| Excerpt from a dataset |
»»

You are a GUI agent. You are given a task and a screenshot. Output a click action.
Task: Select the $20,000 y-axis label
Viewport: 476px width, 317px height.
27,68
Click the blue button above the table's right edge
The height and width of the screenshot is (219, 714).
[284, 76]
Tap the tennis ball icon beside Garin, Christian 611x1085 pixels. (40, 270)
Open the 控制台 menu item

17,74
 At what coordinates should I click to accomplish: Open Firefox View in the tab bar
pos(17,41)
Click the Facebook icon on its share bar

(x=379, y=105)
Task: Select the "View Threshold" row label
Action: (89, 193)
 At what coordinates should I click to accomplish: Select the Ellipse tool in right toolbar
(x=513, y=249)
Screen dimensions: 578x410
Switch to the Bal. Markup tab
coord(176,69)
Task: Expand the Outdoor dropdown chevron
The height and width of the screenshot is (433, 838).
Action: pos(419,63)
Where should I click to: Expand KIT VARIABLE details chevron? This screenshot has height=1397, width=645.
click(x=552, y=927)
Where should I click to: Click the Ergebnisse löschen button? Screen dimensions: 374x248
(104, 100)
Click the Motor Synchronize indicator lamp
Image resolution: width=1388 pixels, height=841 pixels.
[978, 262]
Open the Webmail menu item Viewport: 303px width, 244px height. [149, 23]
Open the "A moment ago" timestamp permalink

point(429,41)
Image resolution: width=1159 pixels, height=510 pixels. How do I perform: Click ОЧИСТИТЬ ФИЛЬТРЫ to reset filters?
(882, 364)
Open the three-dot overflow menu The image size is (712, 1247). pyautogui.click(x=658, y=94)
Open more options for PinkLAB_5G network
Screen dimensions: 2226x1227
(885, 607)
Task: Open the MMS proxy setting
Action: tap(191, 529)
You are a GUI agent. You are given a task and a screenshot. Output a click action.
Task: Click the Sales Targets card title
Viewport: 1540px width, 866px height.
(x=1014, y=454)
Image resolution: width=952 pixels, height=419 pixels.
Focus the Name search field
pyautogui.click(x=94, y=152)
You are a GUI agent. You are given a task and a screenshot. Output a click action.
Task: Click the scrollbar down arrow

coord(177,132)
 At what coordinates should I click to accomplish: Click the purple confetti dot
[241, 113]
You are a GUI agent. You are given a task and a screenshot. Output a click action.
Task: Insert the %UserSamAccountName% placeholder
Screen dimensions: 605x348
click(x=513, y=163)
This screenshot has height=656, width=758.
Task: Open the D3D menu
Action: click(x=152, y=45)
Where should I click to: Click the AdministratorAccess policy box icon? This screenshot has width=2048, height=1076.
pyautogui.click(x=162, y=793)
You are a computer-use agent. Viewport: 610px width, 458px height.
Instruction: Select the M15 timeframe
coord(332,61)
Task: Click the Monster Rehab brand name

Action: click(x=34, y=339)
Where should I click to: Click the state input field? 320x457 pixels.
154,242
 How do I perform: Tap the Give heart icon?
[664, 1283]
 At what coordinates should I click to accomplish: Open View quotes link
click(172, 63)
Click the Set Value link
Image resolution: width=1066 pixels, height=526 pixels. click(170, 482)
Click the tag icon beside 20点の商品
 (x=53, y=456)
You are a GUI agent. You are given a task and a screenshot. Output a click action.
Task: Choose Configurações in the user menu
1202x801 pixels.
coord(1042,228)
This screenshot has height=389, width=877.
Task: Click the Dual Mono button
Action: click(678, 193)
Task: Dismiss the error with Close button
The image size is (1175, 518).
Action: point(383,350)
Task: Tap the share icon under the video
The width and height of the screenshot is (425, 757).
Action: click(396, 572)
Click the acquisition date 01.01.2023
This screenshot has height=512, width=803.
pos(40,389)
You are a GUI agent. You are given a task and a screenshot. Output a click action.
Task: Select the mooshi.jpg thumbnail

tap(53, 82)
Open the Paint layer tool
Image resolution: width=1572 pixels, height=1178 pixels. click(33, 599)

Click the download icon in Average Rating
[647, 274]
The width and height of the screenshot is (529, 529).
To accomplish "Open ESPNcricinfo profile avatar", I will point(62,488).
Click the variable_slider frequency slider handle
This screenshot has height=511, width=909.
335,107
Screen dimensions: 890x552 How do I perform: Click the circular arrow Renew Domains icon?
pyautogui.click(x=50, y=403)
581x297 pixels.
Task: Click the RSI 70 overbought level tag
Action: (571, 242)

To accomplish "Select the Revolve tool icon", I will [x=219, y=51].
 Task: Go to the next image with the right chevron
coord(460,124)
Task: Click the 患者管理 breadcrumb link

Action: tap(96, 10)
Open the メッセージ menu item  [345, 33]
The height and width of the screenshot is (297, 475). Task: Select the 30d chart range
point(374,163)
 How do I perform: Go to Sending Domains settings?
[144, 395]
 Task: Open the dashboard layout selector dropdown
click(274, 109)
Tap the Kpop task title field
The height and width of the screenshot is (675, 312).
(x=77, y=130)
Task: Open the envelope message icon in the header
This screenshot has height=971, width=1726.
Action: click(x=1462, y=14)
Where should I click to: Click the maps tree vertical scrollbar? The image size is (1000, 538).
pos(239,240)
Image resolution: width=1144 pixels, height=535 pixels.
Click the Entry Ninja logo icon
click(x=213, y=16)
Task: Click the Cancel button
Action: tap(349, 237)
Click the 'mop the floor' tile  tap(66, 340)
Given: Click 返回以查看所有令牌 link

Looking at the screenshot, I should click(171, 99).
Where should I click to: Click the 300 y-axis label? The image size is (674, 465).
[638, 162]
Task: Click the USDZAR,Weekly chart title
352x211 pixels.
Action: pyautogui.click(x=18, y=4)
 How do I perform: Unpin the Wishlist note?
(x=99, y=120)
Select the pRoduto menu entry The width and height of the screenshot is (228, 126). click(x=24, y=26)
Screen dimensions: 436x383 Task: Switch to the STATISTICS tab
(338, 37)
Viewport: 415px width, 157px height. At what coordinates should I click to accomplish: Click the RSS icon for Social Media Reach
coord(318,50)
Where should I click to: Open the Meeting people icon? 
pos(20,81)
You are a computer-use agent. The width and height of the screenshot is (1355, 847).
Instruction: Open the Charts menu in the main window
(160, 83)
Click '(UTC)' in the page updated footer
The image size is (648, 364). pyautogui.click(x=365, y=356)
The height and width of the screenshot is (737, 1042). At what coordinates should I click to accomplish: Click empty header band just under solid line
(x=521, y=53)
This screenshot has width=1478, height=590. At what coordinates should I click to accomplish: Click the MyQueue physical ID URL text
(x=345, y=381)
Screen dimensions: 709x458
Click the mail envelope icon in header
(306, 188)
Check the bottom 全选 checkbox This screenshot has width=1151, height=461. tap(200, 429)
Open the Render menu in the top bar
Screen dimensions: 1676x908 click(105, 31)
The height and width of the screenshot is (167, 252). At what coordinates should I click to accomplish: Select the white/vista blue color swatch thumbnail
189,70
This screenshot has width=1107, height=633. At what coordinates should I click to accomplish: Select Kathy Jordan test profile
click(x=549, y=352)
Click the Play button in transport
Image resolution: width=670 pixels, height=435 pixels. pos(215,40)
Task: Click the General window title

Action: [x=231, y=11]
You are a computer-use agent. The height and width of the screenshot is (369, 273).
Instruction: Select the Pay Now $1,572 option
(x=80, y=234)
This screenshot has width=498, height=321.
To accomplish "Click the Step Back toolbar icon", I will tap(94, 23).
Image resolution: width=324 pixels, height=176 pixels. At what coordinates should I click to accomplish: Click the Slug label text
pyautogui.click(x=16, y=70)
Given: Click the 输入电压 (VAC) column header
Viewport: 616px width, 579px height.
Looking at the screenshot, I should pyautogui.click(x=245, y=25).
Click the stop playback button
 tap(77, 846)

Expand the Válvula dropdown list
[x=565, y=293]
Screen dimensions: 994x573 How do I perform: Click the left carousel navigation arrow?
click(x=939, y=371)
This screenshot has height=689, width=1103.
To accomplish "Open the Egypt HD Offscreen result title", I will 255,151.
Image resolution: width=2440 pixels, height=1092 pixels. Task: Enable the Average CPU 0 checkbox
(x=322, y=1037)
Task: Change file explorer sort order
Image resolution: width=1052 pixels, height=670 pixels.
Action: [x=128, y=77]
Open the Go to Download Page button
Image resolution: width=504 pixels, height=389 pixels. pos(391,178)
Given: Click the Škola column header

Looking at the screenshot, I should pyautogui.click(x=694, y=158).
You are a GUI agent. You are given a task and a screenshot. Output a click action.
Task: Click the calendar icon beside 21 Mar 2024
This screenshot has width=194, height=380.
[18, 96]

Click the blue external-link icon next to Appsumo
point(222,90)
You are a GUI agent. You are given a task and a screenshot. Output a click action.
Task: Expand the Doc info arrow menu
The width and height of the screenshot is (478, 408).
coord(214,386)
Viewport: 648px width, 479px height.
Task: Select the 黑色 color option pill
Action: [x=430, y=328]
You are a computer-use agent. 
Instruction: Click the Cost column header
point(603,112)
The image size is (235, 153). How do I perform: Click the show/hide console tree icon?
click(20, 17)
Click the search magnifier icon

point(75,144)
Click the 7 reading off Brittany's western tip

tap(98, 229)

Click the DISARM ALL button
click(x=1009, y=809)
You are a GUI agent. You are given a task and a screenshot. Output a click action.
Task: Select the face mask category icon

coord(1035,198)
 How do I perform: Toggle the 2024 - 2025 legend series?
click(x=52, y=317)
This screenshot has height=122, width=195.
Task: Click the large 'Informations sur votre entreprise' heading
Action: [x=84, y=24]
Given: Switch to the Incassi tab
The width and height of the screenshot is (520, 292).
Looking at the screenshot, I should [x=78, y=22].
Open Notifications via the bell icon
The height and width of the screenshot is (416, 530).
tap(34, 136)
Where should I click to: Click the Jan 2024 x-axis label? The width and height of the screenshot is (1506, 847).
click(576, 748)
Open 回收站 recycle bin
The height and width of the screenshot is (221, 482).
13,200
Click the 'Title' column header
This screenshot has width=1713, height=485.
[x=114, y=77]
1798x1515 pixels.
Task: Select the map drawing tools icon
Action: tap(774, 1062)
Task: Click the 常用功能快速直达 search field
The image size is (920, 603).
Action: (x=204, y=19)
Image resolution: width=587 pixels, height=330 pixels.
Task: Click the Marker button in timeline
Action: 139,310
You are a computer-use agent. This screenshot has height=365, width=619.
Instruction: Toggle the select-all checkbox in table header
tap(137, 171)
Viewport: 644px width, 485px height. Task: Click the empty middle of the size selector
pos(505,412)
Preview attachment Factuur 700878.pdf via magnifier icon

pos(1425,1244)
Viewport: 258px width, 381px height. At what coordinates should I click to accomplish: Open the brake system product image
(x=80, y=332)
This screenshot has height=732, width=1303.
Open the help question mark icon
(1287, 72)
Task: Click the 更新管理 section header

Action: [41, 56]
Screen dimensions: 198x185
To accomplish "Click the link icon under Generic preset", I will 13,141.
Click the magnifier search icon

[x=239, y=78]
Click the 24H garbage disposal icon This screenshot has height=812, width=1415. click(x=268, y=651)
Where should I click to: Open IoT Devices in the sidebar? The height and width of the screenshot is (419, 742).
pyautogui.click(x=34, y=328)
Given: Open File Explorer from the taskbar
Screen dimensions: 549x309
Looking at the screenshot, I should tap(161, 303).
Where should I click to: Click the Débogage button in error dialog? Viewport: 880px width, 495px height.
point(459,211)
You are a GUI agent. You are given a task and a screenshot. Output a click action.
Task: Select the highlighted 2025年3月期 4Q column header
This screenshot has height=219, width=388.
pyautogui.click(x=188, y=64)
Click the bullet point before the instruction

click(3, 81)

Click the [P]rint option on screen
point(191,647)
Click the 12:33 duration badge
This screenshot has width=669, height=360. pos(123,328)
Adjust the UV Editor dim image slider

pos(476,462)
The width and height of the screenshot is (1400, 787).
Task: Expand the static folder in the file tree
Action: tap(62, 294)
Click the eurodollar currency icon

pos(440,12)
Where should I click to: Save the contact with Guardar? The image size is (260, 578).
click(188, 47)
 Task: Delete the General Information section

««

| What you have to do |
Gather every line of the material above that contains the string "text", and copy each one. Case counts.

| Answer below |
This screenshot has width=1478, height=590. At what coordinates should I click to accomplish: Click the MyQueue physical ID URL text
Image resolution: width=324 pixels, height=176 pixels. At what coordinates should I click to accomplish: Click the Slug label text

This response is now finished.